Try it
Return the data that follows exactly, with each line intact.

Given information
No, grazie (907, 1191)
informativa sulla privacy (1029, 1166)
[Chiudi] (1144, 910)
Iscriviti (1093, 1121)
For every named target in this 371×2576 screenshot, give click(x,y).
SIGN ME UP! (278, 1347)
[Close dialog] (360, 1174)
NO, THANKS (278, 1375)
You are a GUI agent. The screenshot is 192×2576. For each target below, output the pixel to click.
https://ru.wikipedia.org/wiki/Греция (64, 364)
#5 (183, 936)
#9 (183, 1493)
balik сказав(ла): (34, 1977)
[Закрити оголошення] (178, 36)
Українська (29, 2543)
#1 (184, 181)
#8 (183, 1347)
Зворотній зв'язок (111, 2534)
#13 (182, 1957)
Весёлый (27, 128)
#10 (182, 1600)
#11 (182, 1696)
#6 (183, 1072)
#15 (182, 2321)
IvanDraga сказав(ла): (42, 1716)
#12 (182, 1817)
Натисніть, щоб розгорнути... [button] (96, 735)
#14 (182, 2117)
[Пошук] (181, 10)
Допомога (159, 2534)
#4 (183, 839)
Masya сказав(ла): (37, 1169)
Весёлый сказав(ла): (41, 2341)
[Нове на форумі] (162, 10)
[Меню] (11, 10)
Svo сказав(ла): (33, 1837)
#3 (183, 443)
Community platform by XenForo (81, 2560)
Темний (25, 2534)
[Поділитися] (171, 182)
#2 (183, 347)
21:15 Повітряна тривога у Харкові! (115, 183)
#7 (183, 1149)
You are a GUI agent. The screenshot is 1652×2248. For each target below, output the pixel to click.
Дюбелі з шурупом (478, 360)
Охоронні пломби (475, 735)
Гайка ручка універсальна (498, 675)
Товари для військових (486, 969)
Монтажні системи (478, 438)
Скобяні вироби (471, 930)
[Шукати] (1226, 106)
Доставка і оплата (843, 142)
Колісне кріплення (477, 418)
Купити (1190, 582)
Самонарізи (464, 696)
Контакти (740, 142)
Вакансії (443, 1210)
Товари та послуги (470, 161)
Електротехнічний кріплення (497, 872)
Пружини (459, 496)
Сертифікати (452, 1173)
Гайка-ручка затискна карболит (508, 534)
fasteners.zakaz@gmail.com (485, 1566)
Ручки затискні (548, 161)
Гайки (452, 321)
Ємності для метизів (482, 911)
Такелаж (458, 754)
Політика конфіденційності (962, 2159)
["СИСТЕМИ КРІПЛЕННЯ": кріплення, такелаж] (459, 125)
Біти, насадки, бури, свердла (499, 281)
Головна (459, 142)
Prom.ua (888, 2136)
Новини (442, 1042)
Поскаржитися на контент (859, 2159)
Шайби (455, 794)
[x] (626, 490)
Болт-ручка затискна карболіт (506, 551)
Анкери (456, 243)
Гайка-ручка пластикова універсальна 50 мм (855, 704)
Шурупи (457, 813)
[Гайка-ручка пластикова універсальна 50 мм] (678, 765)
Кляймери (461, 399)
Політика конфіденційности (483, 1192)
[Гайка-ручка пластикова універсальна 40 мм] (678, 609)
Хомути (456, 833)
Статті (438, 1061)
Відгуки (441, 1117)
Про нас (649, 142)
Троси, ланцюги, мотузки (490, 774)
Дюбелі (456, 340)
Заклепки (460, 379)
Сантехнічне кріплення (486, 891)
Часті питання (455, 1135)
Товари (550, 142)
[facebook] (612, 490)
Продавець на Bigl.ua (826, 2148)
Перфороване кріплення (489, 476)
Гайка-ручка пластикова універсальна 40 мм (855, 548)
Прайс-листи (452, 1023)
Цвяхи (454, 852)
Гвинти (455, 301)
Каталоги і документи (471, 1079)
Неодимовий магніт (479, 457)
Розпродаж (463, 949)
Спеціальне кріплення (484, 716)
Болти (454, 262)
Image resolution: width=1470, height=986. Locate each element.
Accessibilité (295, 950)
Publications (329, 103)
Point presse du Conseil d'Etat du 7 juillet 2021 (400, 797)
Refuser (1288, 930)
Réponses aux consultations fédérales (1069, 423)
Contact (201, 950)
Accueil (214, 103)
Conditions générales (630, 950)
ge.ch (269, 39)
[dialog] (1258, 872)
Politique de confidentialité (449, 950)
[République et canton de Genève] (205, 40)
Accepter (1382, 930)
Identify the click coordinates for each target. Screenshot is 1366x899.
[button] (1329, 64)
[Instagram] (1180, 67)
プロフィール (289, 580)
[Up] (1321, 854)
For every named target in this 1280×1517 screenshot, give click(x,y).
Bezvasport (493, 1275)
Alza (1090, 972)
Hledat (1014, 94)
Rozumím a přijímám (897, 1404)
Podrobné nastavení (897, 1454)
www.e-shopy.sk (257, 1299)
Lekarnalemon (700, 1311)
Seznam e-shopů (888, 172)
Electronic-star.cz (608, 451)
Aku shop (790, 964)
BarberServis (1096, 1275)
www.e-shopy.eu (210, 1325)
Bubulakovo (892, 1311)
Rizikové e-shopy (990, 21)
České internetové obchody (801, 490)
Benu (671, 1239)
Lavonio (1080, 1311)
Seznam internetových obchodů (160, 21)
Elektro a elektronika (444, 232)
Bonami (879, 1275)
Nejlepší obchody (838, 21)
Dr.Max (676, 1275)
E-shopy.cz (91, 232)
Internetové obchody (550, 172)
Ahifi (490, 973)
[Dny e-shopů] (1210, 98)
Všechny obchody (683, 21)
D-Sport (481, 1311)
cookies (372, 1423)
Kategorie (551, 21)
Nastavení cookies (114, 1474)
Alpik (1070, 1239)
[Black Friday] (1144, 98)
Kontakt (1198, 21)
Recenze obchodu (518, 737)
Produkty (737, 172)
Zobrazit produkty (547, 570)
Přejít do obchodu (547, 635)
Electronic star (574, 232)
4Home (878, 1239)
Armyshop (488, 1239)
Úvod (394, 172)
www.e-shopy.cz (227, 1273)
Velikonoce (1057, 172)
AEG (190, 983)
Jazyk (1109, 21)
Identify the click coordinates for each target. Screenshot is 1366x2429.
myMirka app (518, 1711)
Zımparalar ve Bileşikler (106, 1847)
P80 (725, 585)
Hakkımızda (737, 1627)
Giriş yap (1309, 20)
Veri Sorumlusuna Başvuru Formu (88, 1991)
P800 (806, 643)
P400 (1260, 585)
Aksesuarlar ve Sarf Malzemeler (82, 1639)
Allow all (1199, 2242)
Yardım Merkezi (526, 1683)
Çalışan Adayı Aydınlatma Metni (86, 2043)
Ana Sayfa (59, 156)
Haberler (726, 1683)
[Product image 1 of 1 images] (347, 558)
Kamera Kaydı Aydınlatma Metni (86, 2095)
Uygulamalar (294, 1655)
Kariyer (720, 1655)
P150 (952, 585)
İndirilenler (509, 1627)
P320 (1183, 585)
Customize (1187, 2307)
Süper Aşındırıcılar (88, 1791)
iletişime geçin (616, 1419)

Problem solution
No, grazie (907, 1191)
informativa sulla privacy (1029, 1166)
[Chiudi] (1144, 910)
Iscriviti (1093, 1121)
For every named target in this 371×2576 screenshot, give click(x,y).
SIGN ME UP! (278, 1347)
[Close dialog] (360, 1174)
NO, THANKS (278, 1375)
You are a GUI agent. The screenshot is 192×2576. For each target below, output the pixel to click.
https://ru.wikipedia.org/wiki/Греция (64, 364)
#5 (183, 936)
#9 (183, 1493)
balik сказав(ла): (34, 1977)
[Закрити оголошення] (178, 36)
Українська (29, 2543)
#1 (184, 181)
#8 (183, 1347)
Зворотній зв'язок (111, 2534)
#13 (182, 1957)
Весёлый (27, 128)
#10 (182, 1600)
#11 (182, 1696)
#6 (183, 1072)
#15 (182, 2321)
IvanDraga сказав(ла): (42, 1716)
#12 (182, 1817)
Натисніть, щоб розгорнути... [button] (96, 735)
#14 (182, 2117)
[Пошук] (181, 10)
Допомога (159, 2534)
#4 (183, 839)
Masya сказав(ла): (37, 1169)
Весёлый сказав(ла): (41, 2341)
[Нове на форумі] (162, 10)
[Меню] (11, 10)
Svo сказав(ла): (33, 1837)
#3 (183, 443)
Community platform by XenForo (81, 2560)
Темний (25, 2534)
[Поділитися] (171, 182)
#2 (183, 347)
21:15 Повітряна тривога у Харкові! (115, 183)
#7 (183, 1149)
You are a GUI agent. The screenshot is 1652×2248. For each target below, output the pixel to click.
Дюбелі з шурупом (478, 360)
Охоронні пломби (475, 735)
Гайка ручка універсальна (498, 675)
Товари для військових (486, 969)
Монтажні системи (478, 438)
Скобяні вироби (471, 930)
[Шукати] (1226, 106)
Доставка і оплата (843, 142)
Колісне кріплення (477, 418)
Купити (1190, 582)
Самонарізи (464, 696)
Контакти (740, 142)
Вакансії (443, 1210)
Товари та послуги (470, 161)
Електротехнічний кріплення (497, 872)
Пружини (459, 496)
Сертифікати (452, 1173)
Гайка-ручка затискна карболит (508, 534)
fasteners.zakaz@gmail.com (485, 1566)
Ручки затискні (548, 161)
Гайки (452, 321)
Ємності для метизів (482, 911)
Такелаж (458, 754)
Політика конфіденційності (962, 2159)
["СИСТЕМИ КРІПЛЕННЯ": кріплення, такелаж] (459, 125)
Біти, насадки, бури, свердла (499, 281)
Головна (459, 142)
Prom.ua (888, 2136)
Новини (442, 1042)
Поскаржитися на контент (859, 2159)
Шайби (455, 794)
[x] (626, 490)
Болт-ручка затискна карболіт (506, 551)
Анкери (456, 243)
Гайка-ручка пластикова універсальна 50 мм (855, 704)
Шурупи (457, 813)
[Гайка-ручка пластикова універсальна 50 мм] (678, 765)
Кляймери (461, 399)
Політика конфіденційности (483, 1192)
[Гайка-ручка пластикова універсальна 40 мм] (678, 609)
Хомути (456, 833)
Статті (438, 1061)
Відгуки (441, 1117)
Про нас (649, 142)
Троси, ланцюги, мотузки (490, 774)
Дюбелі (456, 340)
Заклепки (460, 379)
Сантехнічне кріплення (486, 891)
Часті питання (455, 1135)
Товари (550, 142)
[facebook] (612, 490)
Продавець на Bigl.ua (826, 2148)
Перфороване кріплення (489, 476)
Гайка-ручка пластикова універсальна 40 мм (855, 548)
Прайс-листи (452, 1023)
Цвяхи (454, 852)
Гвинти (455, 301)
Каталоги і документи (471, 1079)
Неодимовий магніт (479, 457)
Розпродаж (463, 949)
Спеціальне кріплення (484, 716)
Болти (454, 262)
Image resolution: width=1470, height=986. Locate each element.
Accessibilité (295, 950)
Publications (329, 103)
Point presse du Conseil d'Etat du 7 juillet 2021 (400, 797)
Refuser (1288, 930)
Réponses aux consultations fédérales (1069, 423)
Contact (201, 950)
Accueil (214, 103)
Conditions générales (630, 950)
ge.ch (269, 39)
[dialog] (1258, 872)
Politique de confidentialité (449, 950)
[République et canton de Genève] (205, 40)
Accepter (1382, 930)
Identify the click coordinates for each target. Screenshot is 1366x899.
[button] (1329, 64)
[Instagram] (1180, 67)
プロフィール (289, 580)
[Up] (1321, 854)
For every named target in this 1280×1517 screenshot, give click(x,y).
Bezvasport (493, 1275)
Alza (1090, 972)
Hledat (1014, 94)
Rozumím a přijímám (897, 1404)
Podrobné nastavení (897, 1454)
www.e-shopy.sk (257, 1299)
Lekarnalemon (700, 1311)
Seznam e-shopů (888, 172)
Electronic-star.cz (608, 451)
Aku shop (790, 964)
BarberServis (1096, 1275)
www.e-shopy.eu (210, 1325)
Bubulakovo (892, 1311)
Rizikové e-shopy (990, 21)
České internetové obchody (801, 490)
Benu (671, 1239)
Lavonio (1080, 1311)
Seznam internetových obchodů (160, 21)
Elektro a elektronika (444, 232)
Bonami (879, 1275)
Nejlepší obchody (838, 21)
Dr.Max (676, 1275)
E-shopy.cz (91, 232)
Internetové obchody (550, 172)
Ahifi (490, 973)
[Dny e-shopů] (1210, 98)
Všechny obchody (683, 21)
D-Sport (481, 1311)
cookies (372, 1423)
Kategorie (551, 21)
Nastavení cookies (114, 1474)
Alpik (1070, 1239)
[Black Friday] (1144, 98)
Kontakt (1198, 21)
Recenze obchodu (518, 737)
Produkty (737, 172)
Zobrazit produkty (547, 570)
Přejít do obchodu (547, 635)
Electronic star (574, 232)
4Home (878, 1239)
Armyshop (488, 1239)
Úvod (394, 172)
www.e-shopy.cz (227, 1273)
Velikonoce (1057, 172)
AEG (190, 983)
Jazyk (1109, 21)
Identify the click coordinates for each target. Screenshot is 1366x2429.
myMirka app (518, 1711)
Zımparalar ve Bileşikler (106, 1847)
P80 (725, 585)
Hakkımızda (737, 1627)
Giriş yap (1309, 20)
Veri Sorumlusuna Başvuru Formu (88, 1991)
P800 (806, 643)
P400 (1260, 585)
Aksesuarlar ve Sarf Malzemeler (82, 1639)
Allow all (1199, 2242)
Yardım Merkezi (526, 1683)
Çalışan Adayı Aydınlatma Metni (86, 2043)
Ana Sayfa (59, 156)
Haberler (726, 1683)
[Product image 1 of 1 images] (347, 558)
Kamera Kaydı Aydınlatma Metni (86, 2095)
Uygulamalar (294, 1655)
Kariyer (720, 1655)
P150 (952, 585)
İndirilenler (509, 1627)
P320 (1183, 585)
Customize (1187, 2307)
Süper Aşındırıcılar (88, 1791)
iletişime geçin (616, 1419)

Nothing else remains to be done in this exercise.